= Exercise requirements =
Arrange each line of the data below as a row in a Markdown table with the columns "Row" and "Text", where "Row" is the line's number and "Text" is the line itself. Skip any blank lines and leave the pictures out of the table.

= Stored records =
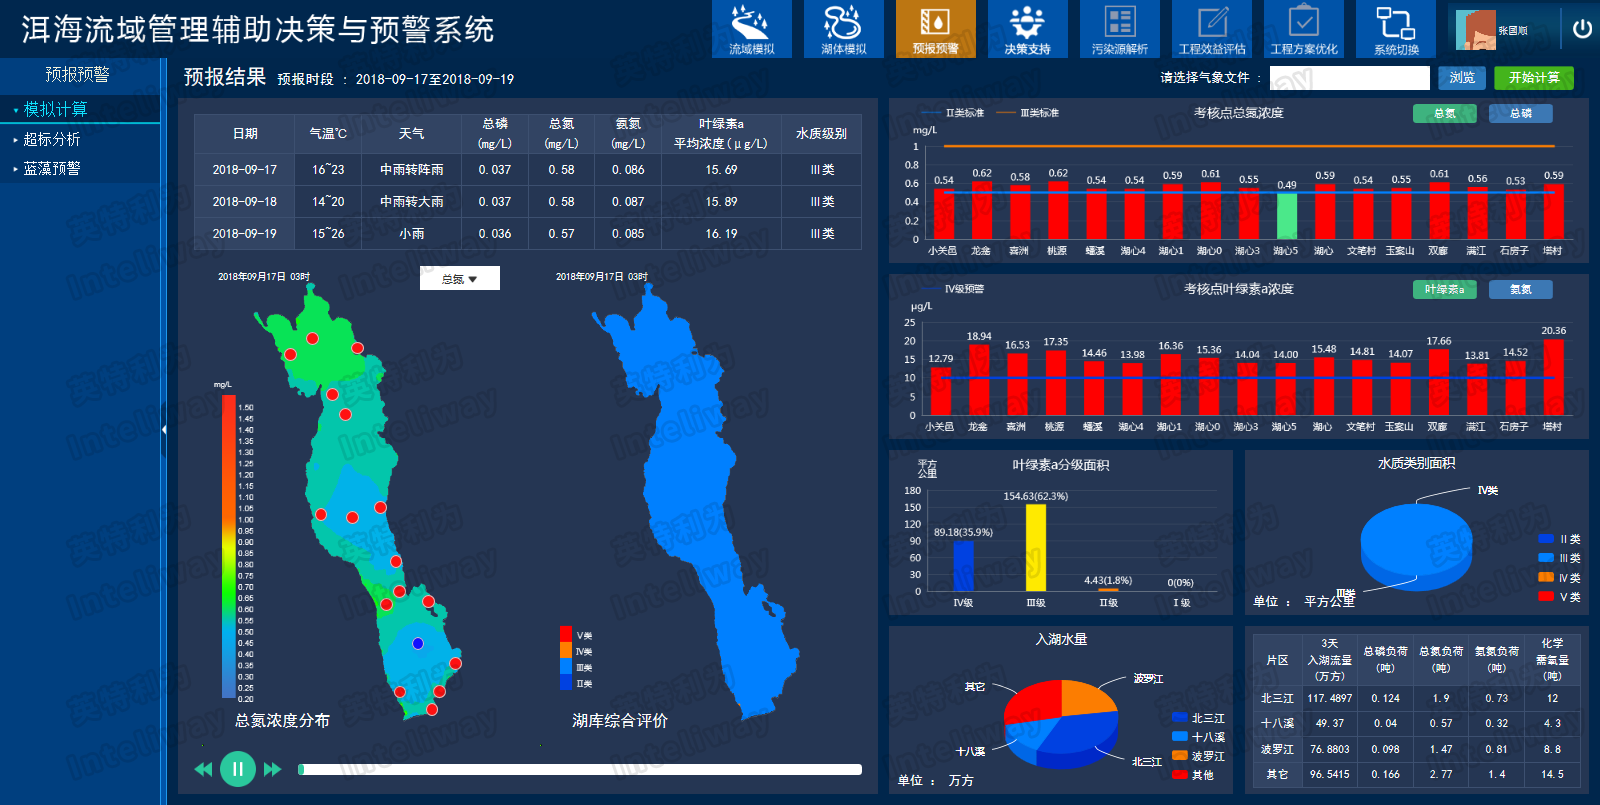The image size is (1600, 805).
Task: Click the power logout icon
Action: click(x=1582, y=29)
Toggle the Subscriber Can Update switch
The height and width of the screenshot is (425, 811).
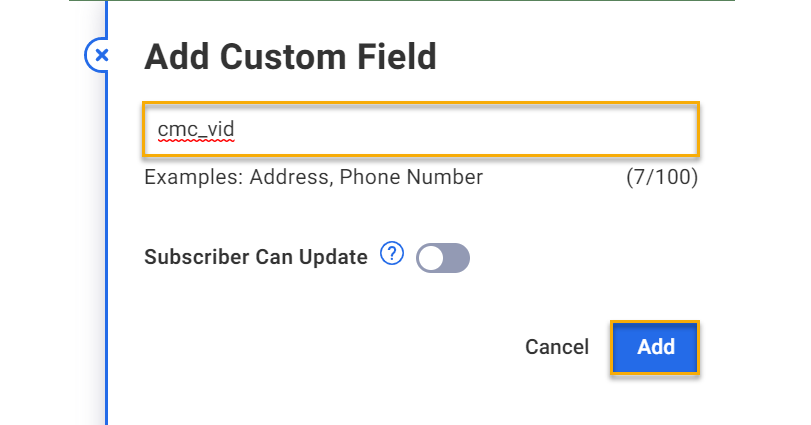[x=443, y=258]
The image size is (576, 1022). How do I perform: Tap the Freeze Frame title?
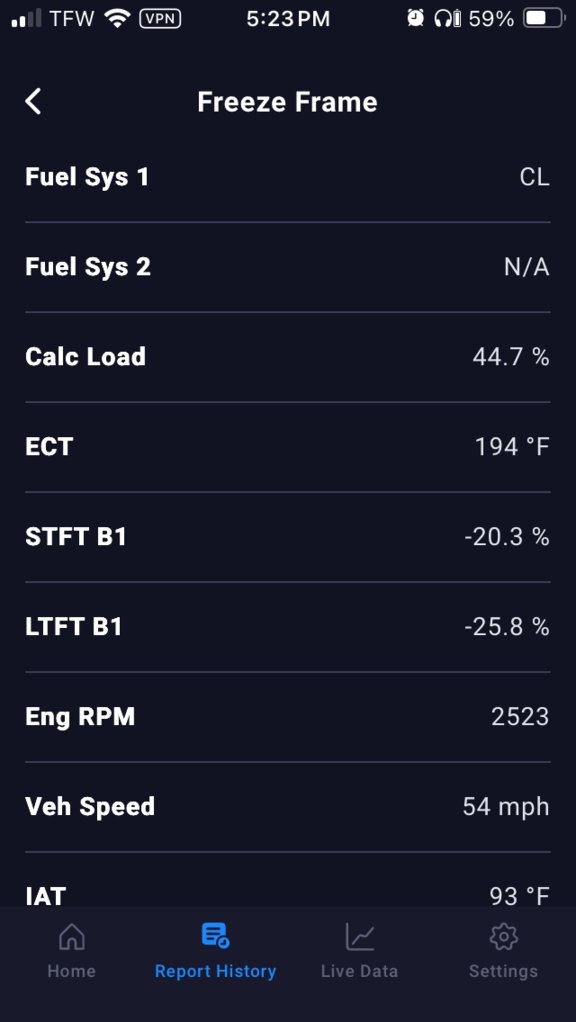pos(287,102)
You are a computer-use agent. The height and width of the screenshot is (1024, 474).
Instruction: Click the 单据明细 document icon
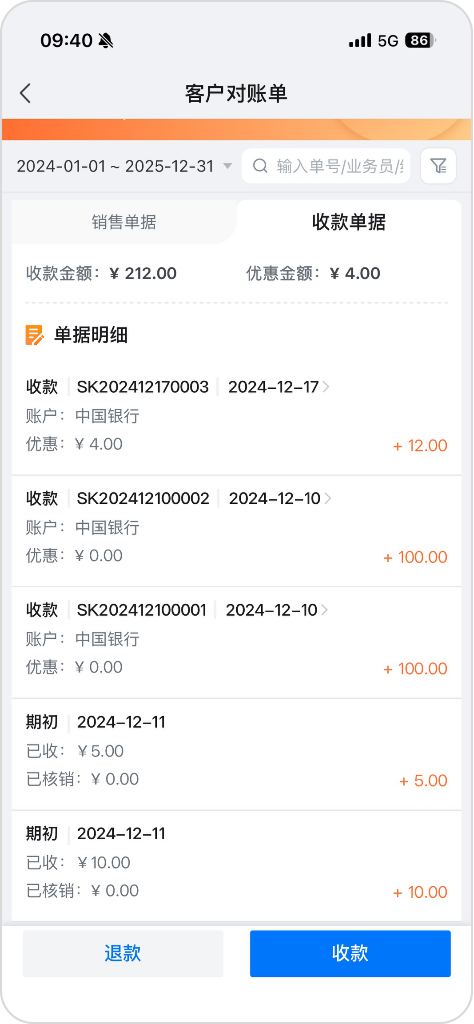[35, 335]
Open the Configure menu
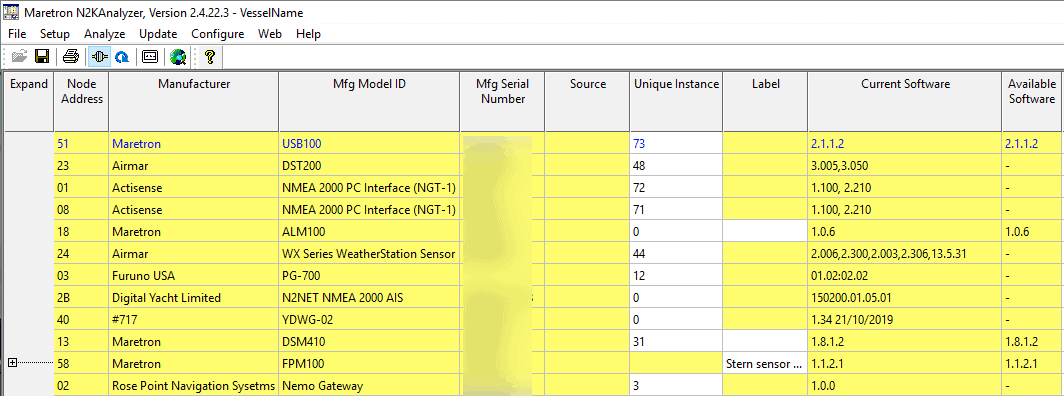This screenshot has height=396, width=1064. 217,34
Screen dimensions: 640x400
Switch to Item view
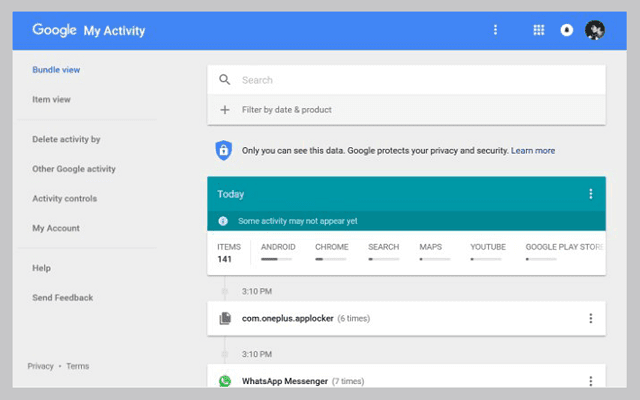tap(52, 99)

= Exercise answer =
| Row | Text |
|---|---|
| 1 | The image size is (1600, 805). |
| 2 | Task: Click the power logout icon |
| 3 | Action: click(x=1582, y=29) |
| 4 | Toggle the Subscriber Can Update switch |
| 5 | The height and width of the screenshot is (425, 811). |
| 6 | [x=443, y=258] |
| 7 | The image size is (576, 1022). How do I perform: Tap the Freeze Frame title? |
| 8 | pos(287,102) |
| 9 | You are a computer-use agent. The height and width of the screenshot is (1024, 474). |
| 10 | Instruction: Click the 单据明细 document icon |
| 11 | [35, 335] |
| 12 | Open the Configure menu |
| 13 | This screenshot has height=396, width=1064. 217,34 |
| 14 | Screen dimensions: 640x400 |
| 15 | Switch to Item view |
| 16 | tap(52, 99) |